(Page text):

José Balbuena Rodríguez (born February 13, 1918, Lima, Peru - June 22, 2009, Santiago, Chile) was a Peruvian-Chilean footballer who played for clubs in Peru and Chile.

Club career
After became the champion of the 1938 Peruvian Primera División along with Deportivo Municipal, in 1939 he moved to Universidad de Chile, winning the 1940 Primera División de Chile and becoming the sixth foreign top goalscorer for the club.  In addition, he played two matches for Boca Juniors loaned by the Chilean team.

International career
He naturalized Chilean in 1947 and was called up to the Chile national team for the 1947 South American Championship, making an appearance in the match against Ecuador. Prior to this, he represented Chile against Argentina in the second match of the 1941 Copa Presidente de Argentina, scoring a goal at the minute 47.

Personal life
He was nicknamed Cholo, an affectionate form how Chileans refers to the native people from Peru.

(Problems to solve):
(1) Translate this sentence from the José Balbuena biography into Spanish: "José Balbuena Rodríguez (born February 13, 1918, Lima, Peru - June 22, 2009, Santiago, Chile) was a Peruvian-Chilean footballer who played for clubs in Peru and Chile."
(2) According to the José Balbuena biography, which team did Chile face when he appeared at the 1947 South American Championship?
(3) Turn the paragraph of the José Balbuena biography that begins "He naturalized Chilean in 1947" into a short bulleted list of its main facts.

(Data section):
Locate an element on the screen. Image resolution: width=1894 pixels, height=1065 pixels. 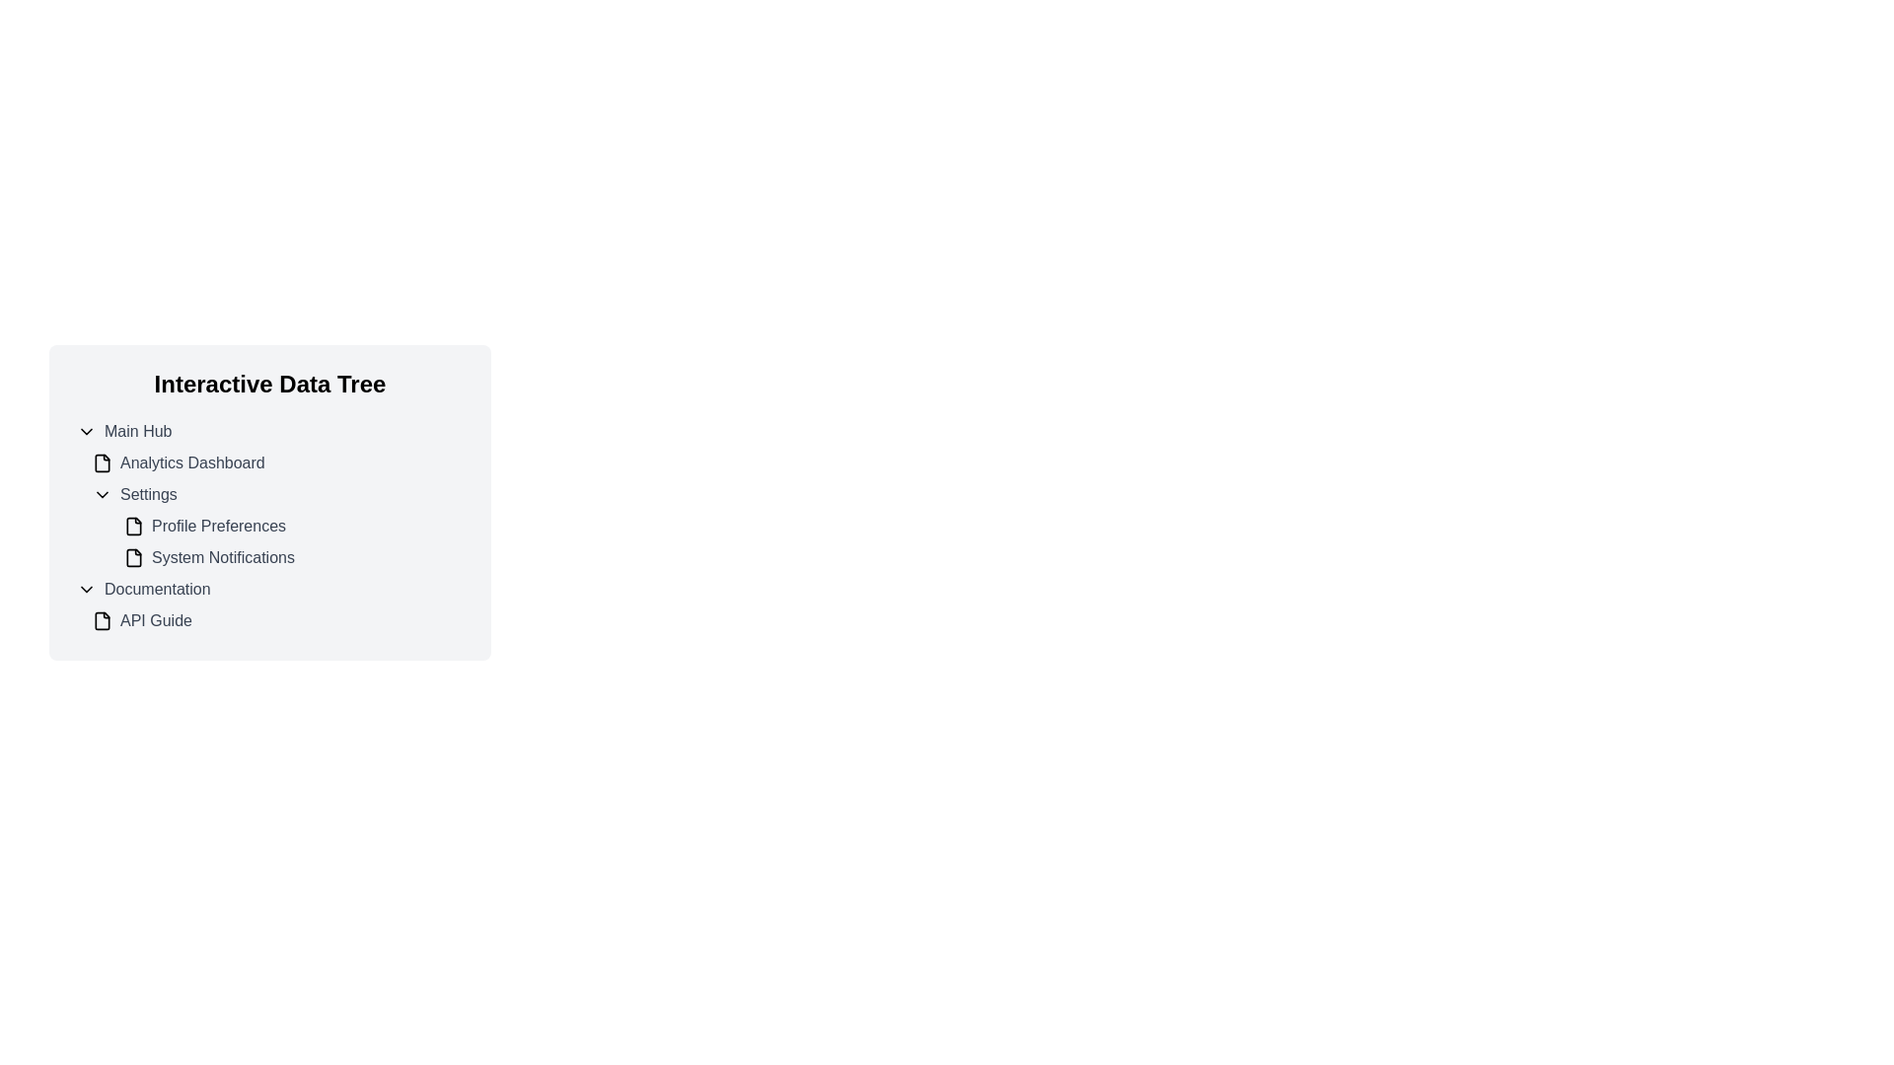
the label for 'System Notifications' located under the 'Settings' section of the interactive data tree is located at coordinates (223, 558).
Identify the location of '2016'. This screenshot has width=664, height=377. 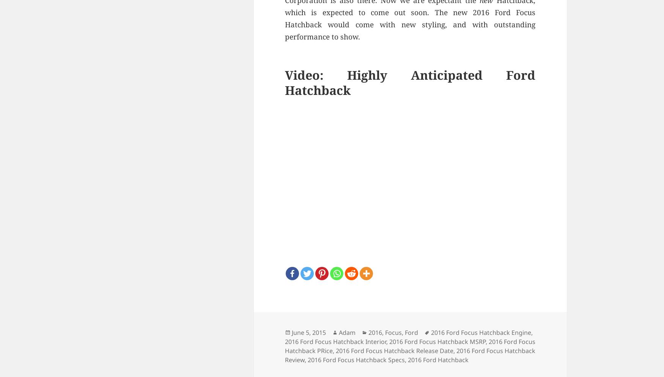
(375, 332).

(Outputs):
(1) José Balbuena Rodríguez (nacido el 13 de febrero de 1918 en Lima, Perú, y fallecido el 22 de junio de 2009 en Santiago, Chile) fue un futbolista peruano-chileno que jugó en clubes de Perú y Chile.

(2) Ecuador.

(3)
- Became a naturalized Chilean in 1947.
- Was called up to the Chile national team for the 1947 South American Championship and played in the match against Ecuador.
- Had earlier represented Chile against Argentina in the second match of the 1941 Copa Presidente de Argentina, scoring a goal in the 47th minute.